Ratification Definition and Legal Meaning
On this page, you'll find the legal definition and meaning of Ratification, written in plain English, along with examples of how it is used.
What is Ratification?
(n) When some action or decision has taken without required authority or prior approval to do such acts, the decisions to regularize such actions by the persons authorized to do such acts are called ratification
History and Meaning of Ratification
Ratification is a term used in the legal world to describe the act of giving formal approval to a decision or agreement that was previously made. This term has its roots in Latin, with "ratificare" meaning "to confirm."
In the context of American politics, the ratification of the U.S. Constitution was a critical moment in the history of the country. After the Constitution was drafted, it needed to be approved by at least nine of the 13 states to go into effect. This process of ratification was contentious, with many people fearing a strong central government would infringe upon their rights. Eventually, the Constitution was ratified and became the supreme law of the land.
Examples of Ratification
- A city council makes a decision to build a new park without going through the proper channels. However, after the fact, the mayor ratifies the decision, thereby making it official.

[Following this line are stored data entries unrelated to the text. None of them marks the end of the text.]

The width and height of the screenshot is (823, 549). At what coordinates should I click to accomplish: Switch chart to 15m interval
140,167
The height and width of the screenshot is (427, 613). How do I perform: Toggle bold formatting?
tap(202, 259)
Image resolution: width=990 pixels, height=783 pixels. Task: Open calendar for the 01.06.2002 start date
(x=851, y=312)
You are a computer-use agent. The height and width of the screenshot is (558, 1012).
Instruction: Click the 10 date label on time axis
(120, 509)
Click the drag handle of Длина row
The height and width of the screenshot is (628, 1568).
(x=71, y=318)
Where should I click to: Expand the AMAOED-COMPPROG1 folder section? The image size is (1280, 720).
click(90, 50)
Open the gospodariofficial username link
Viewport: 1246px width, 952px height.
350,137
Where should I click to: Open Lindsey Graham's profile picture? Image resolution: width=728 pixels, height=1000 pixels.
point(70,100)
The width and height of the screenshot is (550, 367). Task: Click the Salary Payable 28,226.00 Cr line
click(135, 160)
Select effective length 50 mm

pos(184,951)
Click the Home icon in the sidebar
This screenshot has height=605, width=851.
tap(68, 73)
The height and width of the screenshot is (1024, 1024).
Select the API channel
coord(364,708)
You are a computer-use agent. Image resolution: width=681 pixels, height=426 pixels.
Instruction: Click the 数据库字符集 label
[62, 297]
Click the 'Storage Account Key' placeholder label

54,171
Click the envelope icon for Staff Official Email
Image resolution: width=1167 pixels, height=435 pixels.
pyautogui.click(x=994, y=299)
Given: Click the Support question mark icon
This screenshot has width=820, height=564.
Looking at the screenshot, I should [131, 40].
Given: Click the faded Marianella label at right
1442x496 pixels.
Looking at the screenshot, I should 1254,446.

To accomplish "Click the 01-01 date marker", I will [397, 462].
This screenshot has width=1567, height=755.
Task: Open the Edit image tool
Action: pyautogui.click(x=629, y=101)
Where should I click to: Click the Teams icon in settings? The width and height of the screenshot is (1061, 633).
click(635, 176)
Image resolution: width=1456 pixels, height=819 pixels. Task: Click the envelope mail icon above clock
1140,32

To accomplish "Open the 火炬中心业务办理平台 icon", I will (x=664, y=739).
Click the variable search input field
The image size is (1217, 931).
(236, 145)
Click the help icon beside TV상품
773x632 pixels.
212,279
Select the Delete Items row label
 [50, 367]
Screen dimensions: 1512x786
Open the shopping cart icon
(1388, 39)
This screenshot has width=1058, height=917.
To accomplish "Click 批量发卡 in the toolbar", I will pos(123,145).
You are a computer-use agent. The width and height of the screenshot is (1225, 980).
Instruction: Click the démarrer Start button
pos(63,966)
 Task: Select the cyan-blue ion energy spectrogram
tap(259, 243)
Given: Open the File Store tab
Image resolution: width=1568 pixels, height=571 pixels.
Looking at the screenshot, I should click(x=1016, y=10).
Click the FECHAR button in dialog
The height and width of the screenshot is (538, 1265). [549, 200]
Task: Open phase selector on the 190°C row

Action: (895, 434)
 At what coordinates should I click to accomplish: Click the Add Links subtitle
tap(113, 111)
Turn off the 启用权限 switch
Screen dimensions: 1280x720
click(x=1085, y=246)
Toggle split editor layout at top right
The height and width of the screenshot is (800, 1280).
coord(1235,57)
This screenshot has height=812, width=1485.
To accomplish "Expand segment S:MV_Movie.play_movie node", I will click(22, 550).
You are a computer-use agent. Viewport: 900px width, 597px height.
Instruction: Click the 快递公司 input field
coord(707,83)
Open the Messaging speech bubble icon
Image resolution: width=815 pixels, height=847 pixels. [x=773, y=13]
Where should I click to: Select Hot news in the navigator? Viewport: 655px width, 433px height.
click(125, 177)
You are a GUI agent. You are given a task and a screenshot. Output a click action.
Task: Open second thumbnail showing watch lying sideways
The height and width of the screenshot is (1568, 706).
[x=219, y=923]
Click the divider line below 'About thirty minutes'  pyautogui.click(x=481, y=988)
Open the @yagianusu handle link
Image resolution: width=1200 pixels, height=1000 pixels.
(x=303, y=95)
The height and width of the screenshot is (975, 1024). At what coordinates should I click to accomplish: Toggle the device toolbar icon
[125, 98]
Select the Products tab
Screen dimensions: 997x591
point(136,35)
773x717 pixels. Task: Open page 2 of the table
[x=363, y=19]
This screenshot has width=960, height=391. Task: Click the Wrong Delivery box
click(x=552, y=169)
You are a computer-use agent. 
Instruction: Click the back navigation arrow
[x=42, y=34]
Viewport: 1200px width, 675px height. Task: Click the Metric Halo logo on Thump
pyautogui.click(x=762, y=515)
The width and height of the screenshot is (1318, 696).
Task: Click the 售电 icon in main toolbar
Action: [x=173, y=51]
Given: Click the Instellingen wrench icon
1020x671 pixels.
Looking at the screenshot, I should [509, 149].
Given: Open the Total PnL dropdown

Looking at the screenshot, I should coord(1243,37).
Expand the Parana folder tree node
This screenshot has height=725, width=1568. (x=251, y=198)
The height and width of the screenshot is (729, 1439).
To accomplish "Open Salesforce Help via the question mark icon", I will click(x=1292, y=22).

- A company's board of directors approves a risky merger, but forgets to actually sign the paperwork. They later ratify the decision at a subsequent meeting.
- A union negotiates a contract with an employer, but some members are unhappy with the terms. Despite the dissent, the majority of union members vote to ratify the agreement.
Legal Terms Similar to Ratification
- Approval: An official stamp of endorsement or authorization
- Confirmation: A formal process of affirming that something is true or valid.
- Validation: The act of verifying or confirming that something is legal or authentic.